Tafsir Al-Fatihah: 5 - Perihal Syariat dan Hakikat

Sumber: Dirangkum dari Kajian Kitab Al-Hikam oleh KH. Djamaludin Ahmad - Tambak beras

(Semoga rangkumannya tidak terlalu melenceng dari yang disampaikan beliau)

(Mohon dibaca dan dipahami pelan-pelan sampai tuntas agar tidak salah pemahaman)

Tentang Ilmu Syariat dan Ilmu Hakikat. Ilmu Syariat adalah Ilmu Lahir, sedangkan Ilmu Hakikat adalah Ilmu Batin (begitu yang saya tangkap)

Hal ini dijelaskan dalam Surat Al-Fatihah ayat 5: "iyyaaka na'budu wa-iyyaaka nasta'iin"( Hanya kepada-Mu kami menyembah/beribadah dan hanya kepada-Mu kami memohon pertolongan)

Jika dipandang dari tema di atas, maka dapat dijelaskan bahwa:

1. Kalimat pertama, "hanya kepada-Mu kami menyembah", sebagai subyek "kami" adalah manusia, mampu melakukan peribadatan kepada Allah. Kami mampu sholat, puasa, zakat, sedekah, haji, semua adalah kemampuan kami (manusia), ini semua adalah pandangan syari'at, sedangkan

2. Kalimat kedua, "hanya kepada-Mu kami memohon pertolongan", hanya dan hanya Allah yang mampu memberi pertolongan kepada kami (manusia). Jadi pada hakikatnya, manusia tak kan mampu beribadah tanpa pertolongan Allah. Istilahnya, semua yang dilakukan manusia 'hanya' pemberian Allah semata.

# Baris data penunjukan:
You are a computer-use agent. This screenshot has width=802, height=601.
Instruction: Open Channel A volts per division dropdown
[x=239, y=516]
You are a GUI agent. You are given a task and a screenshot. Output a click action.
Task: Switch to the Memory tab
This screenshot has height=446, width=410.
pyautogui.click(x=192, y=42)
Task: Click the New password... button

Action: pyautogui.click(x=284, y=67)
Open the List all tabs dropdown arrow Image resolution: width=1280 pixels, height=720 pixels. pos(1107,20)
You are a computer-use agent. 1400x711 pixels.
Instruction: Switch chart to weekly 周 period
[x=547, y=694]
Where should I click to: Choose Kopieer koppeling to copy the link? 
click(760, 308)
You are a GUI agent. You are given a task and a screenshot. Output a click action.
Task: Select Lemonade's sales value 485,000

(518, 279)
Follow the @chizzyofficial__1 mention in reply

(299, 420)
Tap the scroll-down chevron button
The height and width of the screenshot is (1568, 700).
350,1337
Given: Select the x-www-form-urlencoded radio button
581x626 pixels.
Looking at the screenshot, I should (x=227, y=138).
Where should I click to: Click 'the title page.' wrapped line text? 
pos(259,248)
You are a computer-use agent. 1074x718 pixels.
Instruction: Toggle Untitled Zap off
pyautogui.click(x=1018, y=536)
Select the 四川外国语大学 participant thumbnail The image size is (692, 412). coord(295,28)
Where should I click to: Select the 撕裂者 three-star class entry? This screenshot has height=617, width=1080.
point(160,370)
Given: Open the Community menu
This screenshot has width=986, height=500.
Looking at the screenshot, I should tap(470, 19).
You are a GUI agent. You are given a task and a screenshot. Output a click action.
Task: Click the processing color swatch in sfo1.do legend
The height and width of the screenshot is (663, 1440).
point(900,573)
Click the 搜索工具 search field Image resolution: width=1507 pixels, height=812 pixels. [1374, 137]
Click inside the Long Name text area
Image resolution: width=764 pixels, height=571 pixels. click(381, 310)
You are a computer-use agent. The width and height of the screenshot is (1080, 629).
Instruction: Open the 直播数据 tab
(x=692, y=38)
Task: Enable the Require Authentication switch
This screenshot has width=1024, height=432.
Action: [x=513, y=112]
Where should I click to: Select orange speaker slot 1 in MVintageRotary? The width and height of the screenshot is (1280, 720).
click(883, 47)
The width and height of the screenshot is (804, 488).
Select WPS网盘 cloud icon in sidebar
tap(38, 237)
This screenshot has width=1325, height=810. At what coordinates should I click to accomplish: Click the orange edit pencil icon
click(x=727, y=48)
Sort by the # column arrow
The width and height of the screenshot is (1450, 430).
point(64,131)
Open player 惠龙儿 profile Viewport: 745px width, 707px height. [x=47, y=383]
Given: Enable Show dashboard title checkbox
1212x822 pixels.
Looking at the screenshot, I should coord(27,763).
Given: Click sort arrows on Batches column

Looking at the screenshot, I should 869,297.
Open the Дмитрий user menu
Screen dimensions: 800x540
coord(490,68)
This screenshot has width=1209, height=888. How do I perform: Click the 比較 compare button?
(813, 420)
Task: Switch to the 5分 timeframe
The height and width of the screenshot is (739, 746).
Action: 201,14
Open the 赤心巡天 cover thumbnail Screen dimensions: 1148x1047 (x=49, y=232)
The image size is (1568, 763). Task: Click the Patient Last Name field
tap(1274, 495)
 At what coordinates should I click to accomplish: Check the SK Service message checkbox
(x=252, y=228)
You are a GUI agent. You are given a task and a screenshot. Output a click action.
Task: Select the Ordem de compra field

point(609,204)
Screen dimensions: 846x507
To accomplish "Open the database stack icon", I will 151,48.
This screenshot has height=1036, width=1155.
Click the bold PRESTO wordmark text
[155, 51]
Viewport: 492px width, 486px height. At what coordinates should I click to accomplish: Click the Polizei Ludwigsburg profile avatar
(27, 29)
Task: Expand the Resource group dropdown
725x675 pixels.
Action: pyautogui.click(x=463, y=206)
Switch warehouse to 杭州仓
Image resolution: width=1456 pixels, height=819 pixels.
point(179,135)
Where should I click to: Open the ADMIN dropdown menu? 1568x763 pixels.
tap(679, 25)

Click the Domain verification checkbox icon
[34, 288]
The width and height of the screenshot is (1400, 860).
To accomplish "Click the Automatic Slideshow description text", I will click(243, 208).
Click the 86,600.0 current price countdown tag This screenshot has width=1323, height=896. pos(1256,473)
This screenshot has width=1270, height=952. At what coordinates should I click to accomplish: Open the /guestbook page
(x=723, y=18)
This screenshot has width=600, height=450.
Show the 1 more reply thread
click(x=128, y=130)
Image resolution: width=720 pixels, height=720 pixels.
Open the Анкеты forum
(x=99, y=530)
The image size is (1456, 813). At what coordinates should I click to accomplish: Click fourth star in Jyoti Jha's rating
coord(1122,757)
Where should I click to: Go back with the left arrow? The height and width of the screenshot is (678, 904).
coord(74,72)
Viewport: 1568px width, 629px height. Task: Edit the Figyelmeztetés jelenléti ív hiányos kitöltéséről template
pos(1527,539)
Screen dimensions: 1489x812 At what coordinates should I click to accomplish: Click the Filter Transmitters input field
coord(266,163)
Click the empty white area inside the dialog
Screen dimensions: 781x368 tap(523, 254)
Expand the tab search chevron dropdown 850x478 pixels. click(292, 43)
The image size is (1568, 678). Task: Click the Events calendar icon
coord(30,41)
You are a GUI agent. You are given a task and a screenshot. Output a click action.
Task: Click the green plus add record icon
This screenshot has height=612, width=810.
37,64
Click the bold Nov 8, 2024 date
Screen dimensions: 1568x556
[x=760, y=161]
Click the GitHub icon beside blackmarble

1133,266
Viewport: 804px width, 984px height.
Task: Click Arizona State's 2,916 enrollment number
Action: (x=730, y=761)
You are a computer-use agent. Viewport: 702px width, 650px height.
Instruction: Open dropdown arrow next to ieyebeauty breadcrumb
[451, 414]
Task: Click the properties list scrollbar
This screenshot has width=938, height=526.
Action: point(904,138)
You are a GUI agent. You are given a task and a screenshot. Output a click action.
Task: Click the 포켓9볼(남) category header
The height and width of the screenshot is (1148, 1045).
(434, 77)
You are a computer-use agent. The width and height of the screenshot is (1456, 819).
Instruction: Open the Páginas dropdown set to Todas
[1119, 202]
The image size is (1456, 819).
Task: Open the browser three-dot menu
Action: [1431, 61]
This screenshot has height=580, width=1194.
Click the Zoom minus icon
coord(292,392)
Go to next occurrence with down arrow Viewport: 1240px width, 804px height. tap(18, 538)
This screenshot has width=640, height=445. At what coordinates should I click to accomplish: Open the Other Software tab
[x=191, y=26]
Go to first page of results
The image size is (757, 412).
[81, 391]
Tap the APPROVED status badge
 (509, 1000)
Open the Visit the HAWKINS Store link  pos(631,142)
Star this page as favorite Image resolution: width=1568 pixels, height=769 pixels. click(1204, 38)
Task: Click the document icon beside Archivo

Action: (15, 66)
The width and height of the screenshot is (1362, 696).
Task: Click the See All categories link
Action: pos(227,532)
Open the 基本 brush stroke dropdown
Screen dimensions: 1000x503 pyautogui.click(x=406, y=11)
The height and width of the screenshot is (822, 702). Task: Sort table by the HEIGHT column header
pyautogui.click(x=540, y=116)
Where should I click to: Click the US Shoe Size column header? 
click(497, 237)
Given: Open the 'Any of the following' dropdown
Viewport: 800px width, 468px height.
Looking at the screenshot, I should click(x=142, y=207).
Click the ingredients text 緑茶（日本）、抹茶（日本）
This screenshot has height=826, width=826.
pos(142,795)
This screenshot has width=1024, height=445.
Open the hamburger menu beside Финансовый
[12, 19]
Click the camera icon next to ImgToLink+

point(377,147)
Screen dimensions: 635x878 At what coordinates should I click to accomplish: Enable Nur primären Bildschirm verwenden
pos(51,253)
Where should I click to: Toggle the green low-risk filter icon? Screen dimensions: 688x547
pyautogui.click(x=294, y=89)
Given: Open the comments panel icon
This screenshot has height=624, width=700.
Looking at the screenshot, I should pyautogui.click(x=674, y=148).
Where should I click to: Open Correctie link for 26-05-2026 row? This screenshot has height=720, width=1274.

# Instruksi Tertulis A:
Menurut teks tentang syariat dan hakikat, Ilmu Hakikat disebut sebagai ilmu apa?
# Instruksi Tertulis B:
Salinlah dengan tepat bagian teks tentang syariat dan hakikat yang dibuka dengan kata-kata yang memuat "(Semoga rangkumannya tidak" dan ditutup dengan "tidak salah pemahaman)".
Kerjakan dengan berpedoman pada teks saja.

# Penyelesaian Masalah A:
Ilmu Batin.

# Penyelesaian Masalah B:
(Semoga rangkumannya tidak terlalu melenceng dari yang disampaikan beliau)

(Mohon dibaca dan dipahami pelan-pelan sampai tuntas agar tidak salah pemahaman)